I. The Technological Revolution.
II. The New Web
There are many names for this new Web: the Web 2.0, the living Web, the Hypernet, The active Web, the read/write Web. Call it what you likeـــ the sentiment is the same. We’re all participating in the rise of a global, ubiquitous platform for computation and collaboration that is reshaping nearly every aspect of human affairs, while the old web “Web 1.0.” was as a digital newspaper, you could open its pages and observe its information, but you couldn’t modify or interact with it, the new web is about the communities, participation, and peering. As user and computing power multiply, and easy to use tools proliferate the Internet is evolving into a global, living, networked computer that anyone can program.
A. So what?
According to James Surowiecki, the author of the Wisdom of the Crowd book:
“There are four conditions that characterize wise crowd: diversity of opinion (each person should have some private information, even if it’s just an eccentric interpretation of the known facts), independence ( people’s opinions are not determined by the opinions of those around them), decentralization (people are able to specialize and draw on local knowledge), and aggregation (some mechanism exists for turning private judgment into collective decision”.

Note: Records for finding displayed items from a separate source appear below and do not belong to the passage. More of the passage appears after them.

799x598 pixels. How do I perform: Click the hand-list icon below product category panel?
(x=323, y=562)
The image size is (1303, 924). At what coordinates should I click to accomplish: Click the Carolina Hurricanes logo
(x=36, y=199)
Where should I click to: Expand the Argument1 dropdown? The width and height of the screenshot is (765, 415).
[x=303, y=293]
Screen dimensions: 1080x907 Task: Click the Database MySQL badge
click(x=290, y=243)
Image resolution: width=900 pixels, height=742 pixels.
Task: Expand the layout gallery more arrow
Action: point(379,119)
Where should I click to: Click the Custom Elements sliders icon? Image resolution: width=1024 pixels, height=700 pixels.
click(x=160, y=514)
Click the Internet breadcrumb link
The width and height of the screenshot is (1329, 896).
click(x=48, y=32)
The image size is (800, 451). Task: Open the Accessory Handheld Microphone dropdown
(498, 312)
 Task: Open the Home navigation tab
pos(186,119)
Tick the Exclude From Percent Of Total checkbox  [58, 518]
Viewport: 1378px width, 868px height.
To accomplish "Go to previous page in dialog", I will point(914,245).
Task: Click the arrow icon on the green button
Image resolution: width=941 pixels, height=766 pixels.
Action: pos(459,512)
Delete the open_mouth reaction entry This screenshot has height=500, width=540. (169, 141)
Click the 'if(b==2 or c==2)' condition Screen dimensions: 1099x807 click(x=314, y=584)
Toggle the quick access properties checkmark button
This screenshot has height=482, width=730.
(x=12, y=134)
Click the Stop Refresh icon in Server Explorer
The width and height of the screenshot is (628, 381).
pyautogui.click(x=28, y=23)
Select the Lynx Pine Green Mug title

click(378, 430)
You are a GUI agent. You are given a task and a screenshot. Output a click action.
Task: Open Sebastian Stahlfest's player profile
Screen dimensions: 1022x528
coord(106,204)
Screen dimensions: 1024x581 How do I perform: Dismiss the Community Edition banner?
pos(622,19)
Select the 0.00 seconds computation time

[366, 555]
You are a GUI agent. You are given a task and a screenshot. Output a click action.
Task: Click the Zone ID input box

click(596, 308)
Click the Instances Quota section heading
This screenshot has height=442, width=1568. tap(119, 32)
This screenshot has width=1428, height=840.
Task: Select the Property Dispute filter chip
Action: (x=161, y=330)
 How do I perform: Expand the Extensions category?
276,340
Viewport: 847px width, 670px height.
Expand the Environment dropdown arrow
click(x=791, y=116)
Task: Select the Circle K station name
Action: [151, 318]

And that what Web 2.0 did aggregating the knowledge from each one of us to a new collaborative production of knowledge (Wikipedia) and software (Linux), and collaborative making (Arduino, Local Motors, or the Wikispeed car). And turned the old industrial models on their heads and began the new age of networked intelligence.
Twenty years from now we will look back at this period of the early twenty- first century as a critical turning point in economic and social history. We will understand that we entered a new age one based on new principles, world views, and business models where the nature of the game was changed.